## TASK
Write out every line of the material below as a JSON list of strings, one string per line, leaving out the blank lines.

## INFORMATION
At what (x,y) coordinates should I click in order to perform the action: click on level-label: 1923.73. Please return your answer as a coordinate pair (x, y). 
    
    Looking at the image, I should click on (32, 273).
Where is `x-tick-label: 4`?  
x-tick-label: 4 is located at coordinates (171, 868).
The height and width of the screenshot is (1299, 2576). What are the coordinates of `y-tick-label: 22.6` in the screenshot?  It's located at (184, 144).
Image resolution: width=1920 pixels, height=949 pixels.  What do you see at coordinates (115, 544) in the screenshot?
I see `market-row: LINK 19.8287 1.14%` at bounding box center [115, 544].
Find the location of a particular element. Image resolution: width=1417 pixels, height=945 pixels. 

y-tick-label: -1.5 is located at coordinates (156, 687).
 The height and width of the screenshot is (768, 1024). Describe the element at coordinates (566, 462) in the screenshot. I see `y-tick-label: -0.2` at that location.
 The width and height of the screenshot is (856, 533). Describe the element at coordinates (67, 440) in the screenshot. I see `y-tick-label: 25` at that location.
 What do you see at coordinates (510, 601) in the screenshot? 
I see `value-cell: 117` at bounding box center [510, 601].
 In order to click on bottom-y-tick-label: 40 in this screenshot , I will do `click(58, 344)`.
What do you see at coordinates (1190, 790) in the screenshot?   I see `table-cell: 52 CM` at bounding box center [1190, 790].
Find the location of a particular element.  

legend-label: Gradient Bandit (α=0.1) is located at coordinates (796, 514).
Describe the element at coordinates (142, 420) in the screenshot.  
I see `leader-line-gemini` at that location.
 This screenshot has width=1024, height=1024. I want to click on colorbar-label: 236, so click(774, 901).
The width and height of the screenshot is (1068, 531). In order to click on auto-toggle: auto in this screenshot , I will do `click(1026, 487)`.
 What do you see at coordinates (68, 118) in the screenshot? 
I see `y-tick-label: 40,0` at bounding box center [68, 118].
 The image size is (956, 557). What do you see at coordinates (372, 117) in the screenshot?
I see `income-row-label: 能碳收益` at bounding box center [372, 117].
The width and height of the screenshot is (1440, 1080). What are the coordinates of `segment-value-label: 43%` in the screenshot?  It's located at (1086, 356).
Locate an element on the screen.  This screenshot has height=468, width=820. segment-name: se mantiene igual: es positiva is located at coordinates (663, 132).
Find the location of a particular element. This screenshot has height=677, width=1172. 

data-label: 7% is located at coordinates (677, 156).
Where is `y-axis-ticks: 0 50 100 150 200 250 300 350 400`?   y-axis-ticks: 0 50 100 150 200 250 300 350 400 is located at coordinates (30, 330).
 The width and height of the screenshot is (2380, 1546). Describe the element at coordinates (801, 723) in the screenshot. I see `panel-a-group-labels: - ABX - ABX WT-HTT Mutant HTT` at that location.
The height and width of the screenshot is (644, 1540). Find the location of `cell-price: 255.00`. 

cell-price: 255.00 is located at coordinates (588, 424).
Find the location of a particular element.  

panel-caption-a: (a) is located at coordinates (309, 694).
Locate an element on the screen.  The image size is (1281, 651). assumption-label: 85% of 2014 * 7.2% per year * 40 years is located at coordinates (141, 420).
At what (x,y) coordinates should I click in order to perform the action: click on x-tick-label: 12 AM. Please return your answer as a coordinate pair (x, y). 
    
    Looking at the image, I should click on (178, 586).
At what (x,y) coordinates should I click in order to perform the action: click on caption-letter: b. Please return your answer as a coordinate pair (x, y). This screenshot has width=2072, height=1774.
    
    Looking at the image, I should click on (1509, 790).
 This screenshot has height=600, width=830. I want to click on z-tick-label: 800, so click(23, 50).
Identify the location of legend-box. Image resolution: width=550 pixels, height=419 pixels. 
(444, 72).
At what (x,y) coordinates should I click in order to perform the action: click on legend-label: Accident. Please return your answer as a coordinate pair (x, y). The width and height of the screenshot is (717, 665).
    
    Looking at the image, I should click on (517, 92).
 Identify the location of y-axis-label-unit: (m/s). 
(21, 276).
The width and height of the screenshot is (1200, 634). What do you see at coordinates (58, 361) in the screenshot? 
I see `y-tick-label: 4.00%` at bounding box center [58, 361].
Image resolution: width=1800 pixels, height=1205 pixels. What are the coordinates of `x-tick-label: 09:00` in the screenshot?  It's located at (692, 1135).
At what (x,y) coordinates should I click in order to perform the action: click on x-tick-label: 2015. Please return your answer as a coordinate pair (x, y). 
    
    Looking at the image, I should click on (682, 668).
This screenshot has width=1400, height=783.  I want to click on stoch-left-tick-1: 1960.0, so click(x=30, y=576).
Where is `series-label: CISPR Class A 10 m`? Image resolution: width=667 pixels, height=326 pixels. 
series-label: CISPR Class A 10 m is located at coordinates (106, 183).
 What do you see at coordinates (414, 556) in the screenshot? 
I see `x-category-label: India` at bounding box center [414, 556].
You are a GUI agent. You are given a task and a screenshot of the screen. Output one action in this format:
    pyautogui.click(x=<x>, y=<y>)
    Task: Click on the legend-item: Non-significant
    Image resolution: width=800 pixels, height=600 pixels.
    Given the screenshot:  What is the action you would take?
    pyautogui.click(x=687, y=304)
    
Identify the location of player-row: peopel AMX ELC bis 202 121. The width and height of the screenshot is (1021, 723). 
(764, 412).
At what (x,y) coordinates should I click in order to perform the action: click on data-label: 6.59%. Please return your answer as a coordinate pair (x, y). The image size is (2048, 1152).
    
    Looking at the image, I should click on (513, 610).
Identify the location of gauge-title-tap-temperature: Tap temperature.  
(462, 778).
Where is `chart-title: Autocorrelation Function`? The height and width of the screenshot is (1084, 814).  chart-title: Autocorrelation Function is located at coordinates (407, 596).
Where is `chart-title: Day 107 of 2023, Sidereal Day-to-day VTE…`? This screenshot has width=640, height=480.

## EXPECTED ANSWER
[
  "At what (x,y) coordinates should I click in order to perform the action: click on level-label: 1923.73. Please return your answer as a coordinate pair (x, y). ",
  "    Looking at the image, I should click on (32, 273).",
  "Where is `x-tick-label: 4`?  ",
  "x-tick-label: 4 is located at coordinates (171, 868).",
  "The height and width of the screenshot is (1299, 2576). What are the coordinates of `y-tick-label: 22.6` in the screenshot?  It's located at (184, 144).",
  "Image resolution: width=1920 pixels, height=949 pixels.  What do you see at coordinates (115, 544) in the screenshot?",
  "I see `market-row: LINK 19.8287 1.14%` at bounding box center [115, 544].",
  "Find the location of a particular element. Image resolution: width=1417 pixels, height=945 pixels. ",
  "y-tick-label: -1.5 is located at coordinates (156, 687).",
  " The height and width of the screenshot is (768, 1024). Describe the element at coordinates (566, 462) in the screenshot. I see `y-tick-label: -0.2` at that location.",
  " The width and height of the screenshot is (856, 533). Describe the element at coordinates (67, 440) in the screenshot. I see `y-tick-label: 25` at that location.",
  " What do you see at coordinates (510, 601) in the screenshot? ",
  "I see `value-cell: 117` at bounding box center [510, 601].",
  " In order to click on bottom-y-tick-label: 40 in this screenshot , I will do `click(58, 344)`.",
  "What do you see at coordinates (1190, 790) in the screenshot?   I see `table-cell: 52 CM` at bounding box center [1190, 790].",
  "Find the location of a particular element.  ",
  "legend-label: Gradient Bandit (α=0.1) is located at coordinates (796, 514).",
  "Describe the element at coordinates (142, 420) in the screenshot.  ",
  "I see `leader-line-gemini` at that location.",
  " This screenshot has width=1024, height=1024. I want to click on colorbar-label: 236, so click(774, 901).",
  "The width and height of the screenshot is (1068, 531). In order to click on auto-toggle: auto in this screenshot , I will do `click(1026, 487)`.",
  " What do you see at coordinates (68, 118) in the screenshot? ",
  "I see `y-tick-label: 40,0` at bounding box center [68, 118].",
  " The image size is (956, 557). What do you see at coordinates (372, 117) in the screenshot?",
  "I see `income-row-label: 能碳收益` at bounding box center [372, 117].",
  "The width and height of the screenshot is (1440, 1080). What are the coordinates of `segment-value-label: 43%` in the screenshot?  It's located at (1086, 356).",
  "Locate an element on the screen.  This screenshot has height=468, width=820. segment-name: se mantiene igual: es positiva is located at coordinates (663, 132).",
  "Find the location of a particular element. This screenshot has height=677, width=1172. ",
  "data-label: 7% is located at coordinates (677, 156).",
  "Where is `y-axis-ticks: 0 50 100 150 200 250 300 350 400`?   y-axis-ticks: 0 50 100 150 200 250 300 350 400 is located at coordinates (30, 330).",
  " The width and height of the screenshot is (2380, 1546). Describe the element at coordinates (801, 723) in the screenshot. I see `panel-a-group-labels: - ABX - ABX WT-HTT Mutant HTT` at that location.",
  "The height and width of the screenshot is (644, 1540). Find the location of `cell-price: 255.00`. ",
  "cell-price: 255.00 is located at coordinates (588, 424).",
  "Find the location of a particular element.  ",
  "panel-caption-a: (a) is located at coordinates (309, 694).",
  "Locate an element on the screen.  The image size is (1281, 651). assumption-label: 85% of 2014 * 7.2% per year * 40 years is located at coordinates (141, 420).",
  "At what (x,y) coordinates should I click in order to perform the action: click on x-tick-label: 12 AM. Please return your answer as a coordinate pair (x, y). ",
  "    Looking at the image, I should click on (178, 586).",
  "At what (x,y) coordinates should I click in order to perform the action: click on caption-letter: b. Please return your answer as a coordinate pair (x, y). This screenshot has width=2072, height=1774.",
  "    Looking at the image, I should click on (1509, 790).",
  " This screenshot has height=600, width=830. I want to click on z-tick-label: 800, so click(23, 50).",
  "Identify the location of legend-box. Image resolution: width=550 pixels, height=419 pixels. ",
  "(444, 72).",
  "At what (x,y) coordinates should I click in order to perform the action: click on legend-label: Accident. Please return your answer as a coordinate pair (x, y). The width and height of the screenshot is (717, 665).",
  "    Looking at the image, I should click on (517, 92).",
  " Identify the location of y-axis-label-unit: (m/s). ",
  "(21, 276).",
  "The width and height of the screenshot is (1200, 634). What do you see at coordinates (58, 361) in the screenshot? ",
  "I see `y-tick-label: 4.00%` at bounding box center [58, 361].",
  "Image resolution: width=1800 pixels, height=1205 pixels. What are the coordinates of `x-tick-label: 09:00` in the screenshot?  It's located at (692, 1135).",
  "At what (x,y) coordinates should I click in order to perform the action: click on x-tick-label: 2015. Please return your answer as a coordinate pair (x, y). ",
  "    Looking at the image, I should click on (682, 668).",
  "This screenshot has width=1400, height=783.  I want to click on stoch-left-tick-1: 1960.0, so click(x=30, y=576).",
  "Where is `series-label: CISPR Class A 10 m`? Image resolution: width=667 pixels, height=326 pixels. ",
  "series-label: CISPR Class A 10 m is located at coordinates (106, 183).",
  " What do you see at coordinates (414, 556) in the screenshot? ",
  "I see `x-category-label: India` at bounding box center [414, 556].",
  "You are a GUI agent. You are given a task and a screenshot of the screen. Output one action in this format:",
  "    pyautogui.click(x=<x>, y=<y>)",
  "    Task: Click on the legend-item: Non-significant",
  "    Image resolution: width=800 pixels, height=600 pixels.",
  "    Given the screenshot:  What is the action you would take?",
  "    pyautogui.click(x=687, y=304)",
  "Identify the location of player-row: peopel AMX ELC bis 202 121. The width and height of the screenshot is (1021, 723). ",
  "(764, 412).",
  "At what (x,y) coordinates should I click in order to perform the action: click on data-label: 6.59%. Please return your answer as a coordinate pair (x, y). The image size is (2048, 1152).",
  "    Looking at the image, I should click on (513, 610).",
  "Identify the location of gauge-title-tap-temperature: Tap temperature.  ",
  "(462, 778).",
  "Where is `chart-title: Autocorrelation Function`? The height and width of the screenshot is (1084, 814).  chart-title: Autocorrelation Function is located at coordinates (407, 596).",
  "Where is `chart-title: Day 107 of 2023, Sidereal Day-to-day VTE…`? This screenshot has width=640, height=480."
]